- WHAT IS NEEDED: Could you output, word for word, only the lines from the line with "The height and" to the end of the entries, including both ends? Omit the pictures.
──────────
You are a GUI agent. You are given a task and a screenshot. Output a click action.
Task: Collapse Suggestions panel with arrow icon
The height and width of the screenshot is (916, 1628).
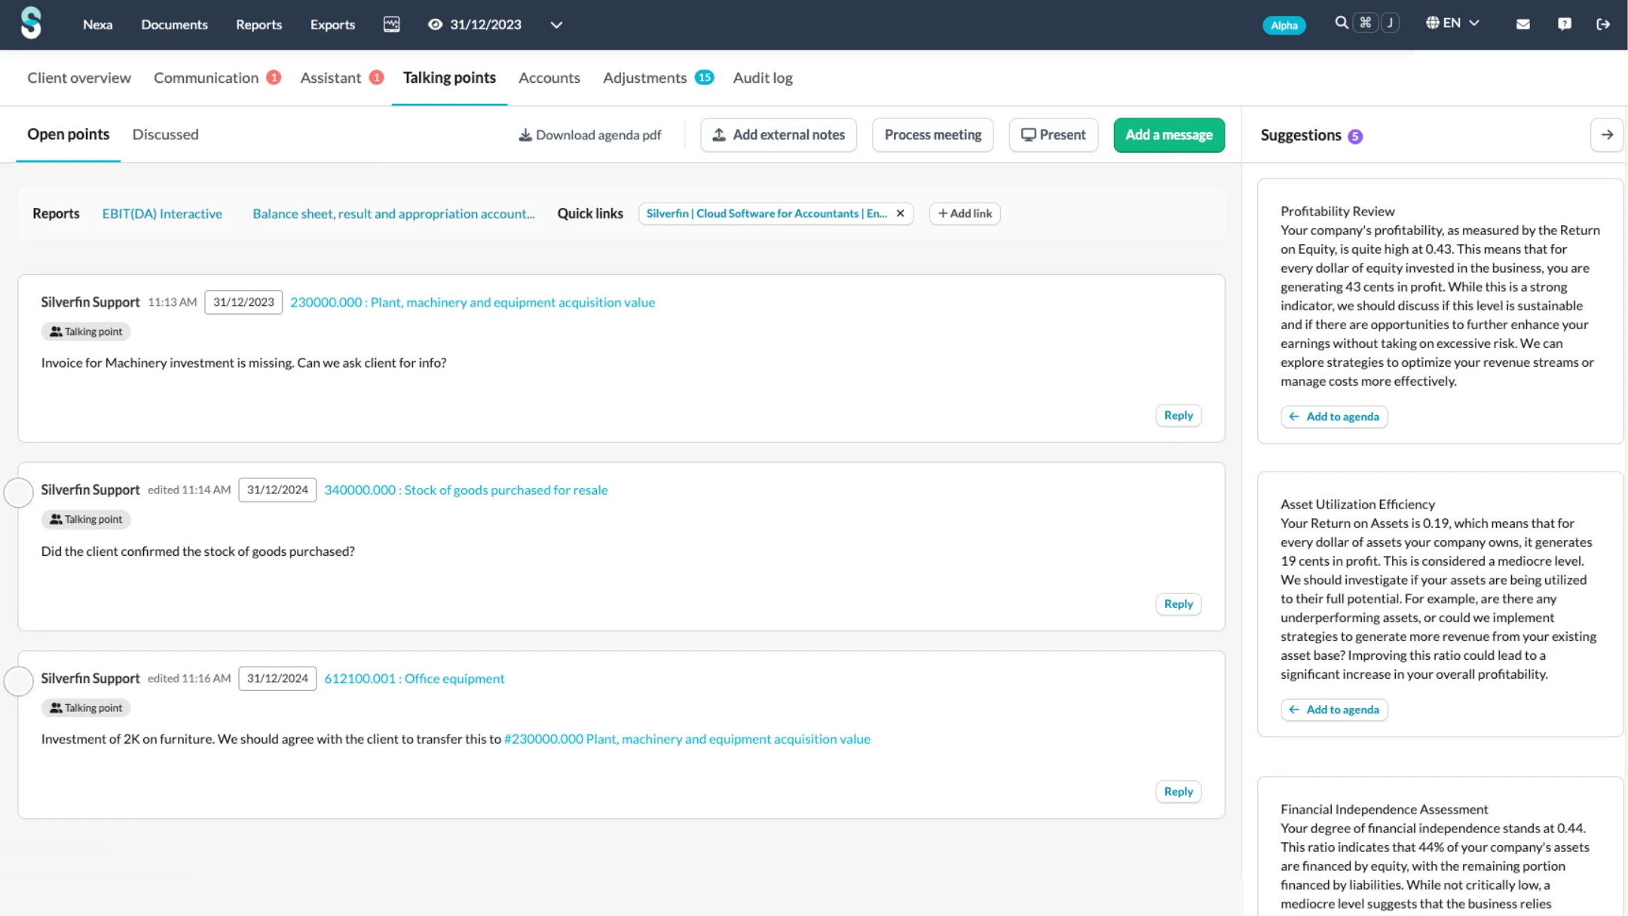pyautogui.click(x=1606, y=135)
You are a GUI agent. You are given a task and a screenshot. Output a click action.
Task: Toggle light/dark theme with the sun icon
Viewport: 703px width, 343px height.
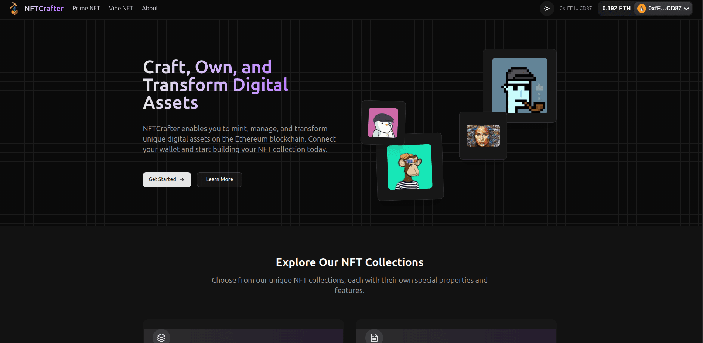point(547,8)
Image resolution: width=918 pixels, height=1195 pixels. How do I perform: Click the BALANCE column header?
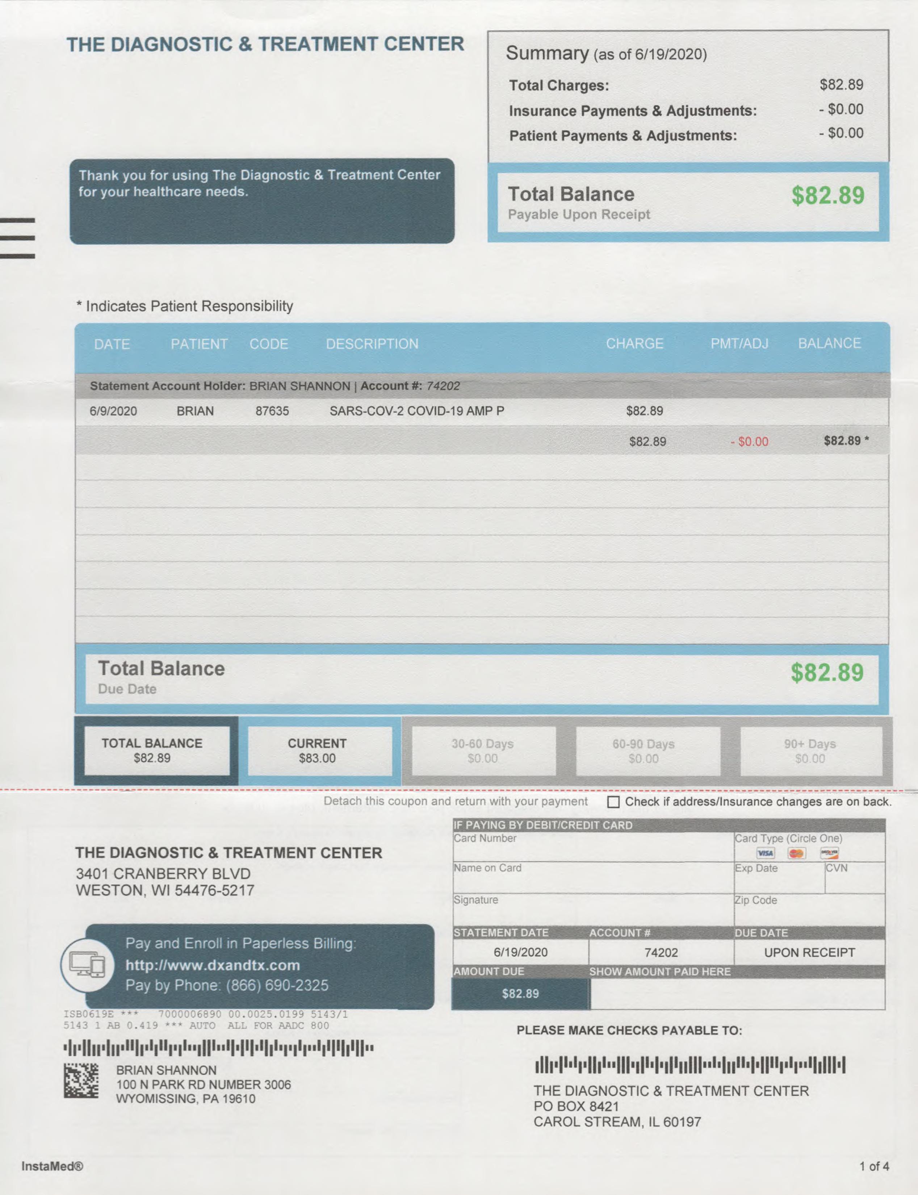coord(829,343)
──────────
- ANSWER SECTION:
The height and width of the screenshot is (916, 1628).
pyautogui.click(x=1606, y=135)
You are a GUI agent. You are given a task and a screenshot. Output a click action.
Task: Toggle light/dark theme with the sun icon
Viewport: 703px width, 343px height.
point(547,8)
Image resolution: width=918 pixels, height=1195 pixels. How do I perform: Click the BALANCE column header?
coord(829,343)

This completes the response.